插入序列共同区在耐药基因捕获中作用机制的研究

我们前期研究发现多重耐药革兰阴性杆菌中整合子及转座子与多种耐药基因密切相关，但仍不能解释耐药基因亚型变种快速增长的原因。国外文献报道插入序列共同区（Insertion Sequence Common Region, ISCR）参与细菌耐药基因的滚环复制，且与1类整合子存在相关性，但ISCR元件参与耐药基因捕获的理论尚处于假说阶段，且该元件复制的调控机制也不明了。
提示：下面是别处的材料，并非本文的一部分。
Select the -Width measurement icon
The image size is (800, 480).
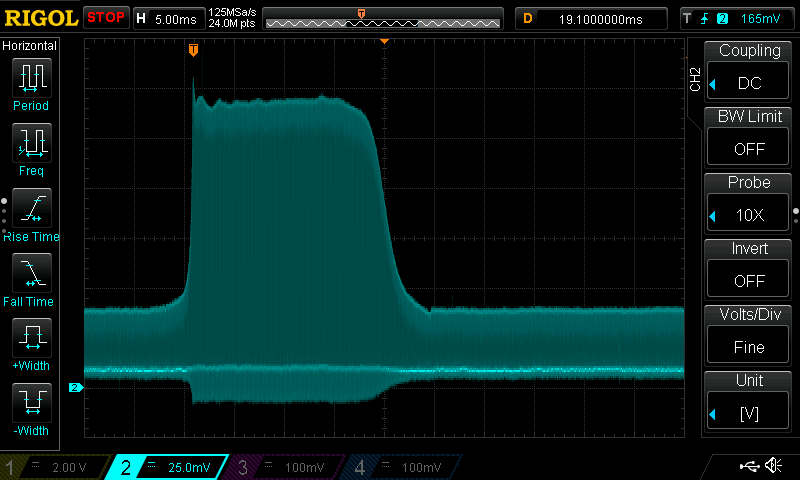(x=30, y=403)
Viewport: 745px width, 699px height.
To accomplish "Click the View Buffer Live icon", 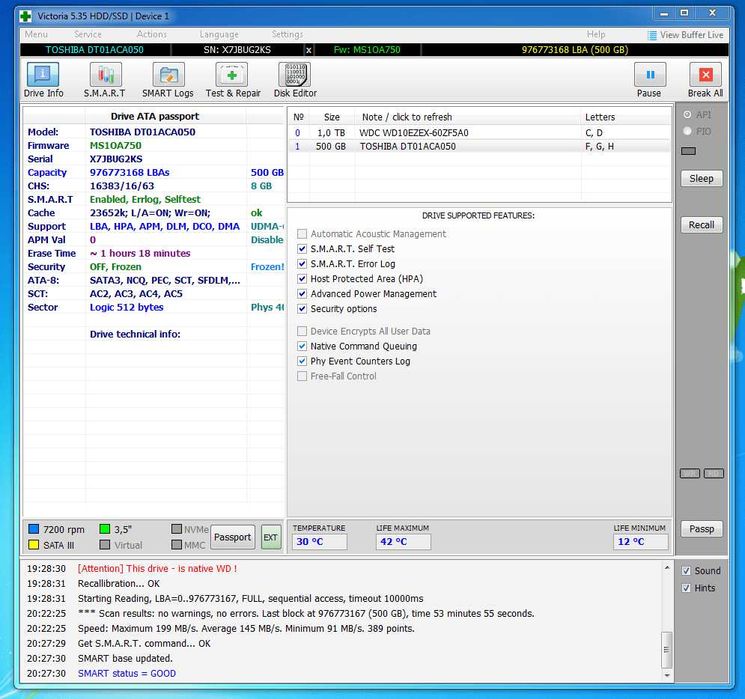I will [x=652, y=35].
本研究试图明确上海地区多重耐药革兰阴性杆菌ISCR元件携带情况；利用反向PCR、基因上下游引物交叉扩增及southern杂交方法探讨整合子、转座子、ISCR元件与耐药基因的关系；基因定点突变及重组基因的克隆及表达技术探讨∏蛋白、ori复制起始位点、RepA蛋白在ISCR元件复制起始中的作用及调控机制。本项目旨在阐明ISCR元件参与的滚环复制在耐药基因播散中所起的作用，为控制耐药基因的播散和发现新的药物靶位提供理论依据。

耐药细菌的出现和传播，给临床抗感染治疗和医院感染控制带来了难题。虽然转座子和整合子这些系统可以解释大部分DNA分子间耐药基因的转移，但却不能解释传播的实质和耐药基因变种增长的原因。细菌的共同区参与了基因捕获，与1类整合子存在相关性，但ISCR元件参与耐药基因捕获的理论尚处于假说阶段。本研究试图明确上海地区多重耐药革兰阴性杆菌ISCR元件携带情况及其与耐药基因的关系；ISCR元件参与的滚环复制在耐药基因播散中所起的作用。本项目的研究内容主要包括以下几个方面：1、多重耐药革兰阴性杆菌耐药表型、基因型筛查及分子流行病学调查。2、耐药基因与整合子、转座子、ISCR元件关系的研究：筛查整合子的携带情况，并探讨其与各种耐药基因的关系。3、ISCR元件在耐药基因复制及转座中作用机制的研究：ISCR元件基因测序及分析。研究结果显示：共收集250株多重耐药革兰阴性杆菌，其中全耐药鲍曼不动杆菌90株，耐亚胺培南铜绿假单胞菌82株，多重耐药肠杆菌科细菌78株。纸片扩散法及琼脂稀释法对多重耐药革兰阴性杆菌进行耐药表型确证。实验结果显示，鲍曼不动杆菌和铜绿假单胞菌对抗生素的耐药性相对肠杆菌科细菌强，但肠杆菌科细菌中也不乏对亚胺培南耐药的菌株。在本组收集的多重耐药革兰阴性菌中，AmpC、TEM、SHV、CTXM-14型-内酰胺酶的产生占主导地位。鲍曼不动杆菌产生的-内酰胺酶以TEM型酶为主，而铜绿假单胞菌则以AmpC及OXA型酶为主，肠杆菌科细菌对亚胺培南耐药的机制是产生KPC-2型-内酰胺酶。在对丁胺卡那和庆大霉素同时耐药的菌株中，16S rRNA甲基化酶基因的携带率高达95%以上，以ArmA和RmtB为主要流行型别，且后者分离率较高，酶基因阳性株呈水平传播与克隆传播状态。该甲基化酶可导致氨基糖苷类高水平耐药，而且酶编码基因位于质粒上，具有转移性。-内酰胺酶基因和氟喹诺酮耐药决定因子可随之一同转移。250株多重耐药革兰阴性菌PFGE分析显示，各种属细菌亲缘关系不高，存在个别耐药菌克隆播散的情况。ISCR基因检测及分析结果显示，鲍曼不动杆菌携带率为0%，铜绿假单胞菌携带率为30.6%，肠杆菌科细菌携带率为30%。ISCR元件与1类整合子存在密切相关性。本研究结果为明确耐药基因播散机制及控制其播散和发现新的药物靶位奠定了一定的理论基础。